7 DECEMBER 1872, Page 2

Mr. Lowe took the chair on St. Andrew's Day (this

day week), at a dinner held at St. James's Hall, to celebrate the 208th anni- versary of the foundation of the Scottish Corporation Charity, and was very amusing, giving a certain freshness even to the most hackneyed toasts, and remarking, when he proposed the Charity itself, that it dated back almost from the union of England with Scotland, and was much needed then, if he might judge from the story of Richie Moniplies (in the "Fortunes of Nigel "), and making it a new merit of the Charity that, like most Scotch charity, it was not "indiscriminate." Mr. Lowe was indeed quite eloquent during his appeal for funds on the circumstances entirely beyond their own control which make men successful, who but for these circumstances might have been glad to receive instead of giving, and should therefore give the more.
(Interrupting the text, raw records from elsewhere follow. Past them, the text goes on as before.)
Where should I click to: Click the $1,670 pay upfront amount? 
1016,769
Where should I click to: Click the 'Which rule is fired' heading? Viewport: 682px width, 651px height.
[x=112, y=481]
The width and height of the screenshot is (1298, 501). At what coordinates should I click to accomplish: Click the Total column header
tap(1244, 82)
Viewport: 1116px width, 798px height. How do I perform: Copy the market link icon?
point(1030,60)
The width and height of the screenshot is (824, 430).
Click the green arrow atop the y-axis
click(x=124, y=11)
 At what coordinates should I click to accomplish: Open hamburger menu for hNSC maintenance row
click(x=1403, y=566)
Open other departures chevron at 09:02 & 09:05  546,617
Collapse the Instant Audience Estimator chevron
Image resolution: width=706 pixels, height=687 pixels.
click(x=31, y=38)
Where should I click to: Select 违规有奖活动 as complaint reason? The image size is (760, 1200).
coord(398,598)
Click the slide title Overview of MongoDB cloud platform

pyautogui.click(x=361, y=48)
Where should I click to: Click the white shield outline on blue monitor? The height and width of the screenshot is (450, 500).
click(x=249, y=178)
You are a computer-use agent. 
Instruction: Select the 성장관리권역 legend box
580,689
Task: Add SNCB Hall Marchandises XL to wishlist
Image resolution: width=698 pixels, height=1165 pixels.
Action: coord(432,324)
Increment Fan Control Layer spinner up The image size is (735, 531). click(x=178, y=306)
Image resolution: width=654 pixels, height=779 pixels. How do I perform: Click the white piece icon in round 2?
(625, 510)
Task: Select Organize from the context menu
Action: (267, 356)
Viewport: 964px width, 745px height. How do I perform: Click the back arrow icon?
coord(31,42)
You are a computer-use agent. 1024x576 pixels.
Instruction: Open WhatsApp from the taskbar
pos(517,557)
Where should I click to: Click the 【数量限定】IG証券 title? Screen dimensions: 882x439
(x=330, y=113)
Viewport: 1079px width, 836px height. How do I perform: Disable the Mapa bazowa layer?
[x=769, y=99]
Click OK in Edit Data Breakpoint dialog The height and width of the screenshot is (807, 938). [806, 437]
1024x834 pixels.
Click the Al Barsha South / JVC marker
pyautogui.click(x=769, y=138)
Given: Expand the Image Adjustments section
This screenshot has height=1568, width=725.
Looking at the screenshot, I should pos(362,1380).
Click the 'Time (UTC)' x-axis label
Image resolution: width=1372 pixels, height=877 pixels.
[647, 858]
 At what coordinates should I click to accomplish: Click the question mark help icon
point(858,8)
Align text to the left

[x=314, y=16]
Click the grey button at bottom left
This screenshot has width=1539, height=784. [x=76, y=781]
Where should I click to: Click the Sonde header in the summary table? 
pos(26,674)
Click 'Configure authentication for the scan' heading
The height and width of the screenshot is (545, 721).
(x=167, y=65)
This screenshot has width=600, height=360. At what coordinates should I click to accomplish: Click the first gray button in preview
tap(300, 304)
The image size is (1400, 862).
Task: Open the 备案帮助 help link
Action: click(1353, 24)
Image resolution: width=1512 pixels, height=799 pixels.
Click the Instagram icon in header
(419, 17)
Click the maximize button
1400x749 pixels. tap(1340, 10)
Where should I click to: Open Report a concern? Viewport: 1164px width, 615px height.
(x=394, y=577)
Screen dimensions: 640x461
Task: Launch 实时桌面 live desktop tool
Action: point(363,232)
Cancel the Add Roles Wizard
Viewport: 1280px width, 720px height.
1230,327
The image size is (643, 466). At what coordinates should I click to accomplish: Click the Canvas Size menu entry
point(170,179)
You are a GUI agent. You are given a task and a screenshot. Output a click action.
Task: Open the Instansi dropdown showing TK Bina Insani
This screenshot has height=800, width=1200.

In thanking the company for his own health, which was drunk with Highland honours, he was most entertaining on the advantages (never to be his, though he heartily wished they had been his) of a Scottish parentage. "I never observed that any Englishman would do anything for me because I was an Englishman. But, gentlemen, I have relations who are Scotchmen, and when these relations come to London, I observe that they always put up at a Scotch hotel, buy clothes at Scotch tailors, go to Scotch doctors, and, as far as they can, invi- gorate the nationality of Scotland by confining their custom exclusively to Scotchmen." Hence he felt strongly with Mr. Bedingfield, who, when he had saved George III. from a mob, and was asked what reward he would like, replied, "I wish to God your Majesty would make me a Scotchman." In fact, Mr. Lowe was so Scottish, so vigorous, and so amusing, that he fairly got his hand into the Scottish pocket, and the donations and subscriptions announced exceeded /2,000. Mr. Lowe would have succeeded as a preacher of charity sermons,—after Dean Swift's and Row- land Hill's fashion. He would have taken at least their amount. of license, and made good use of it too.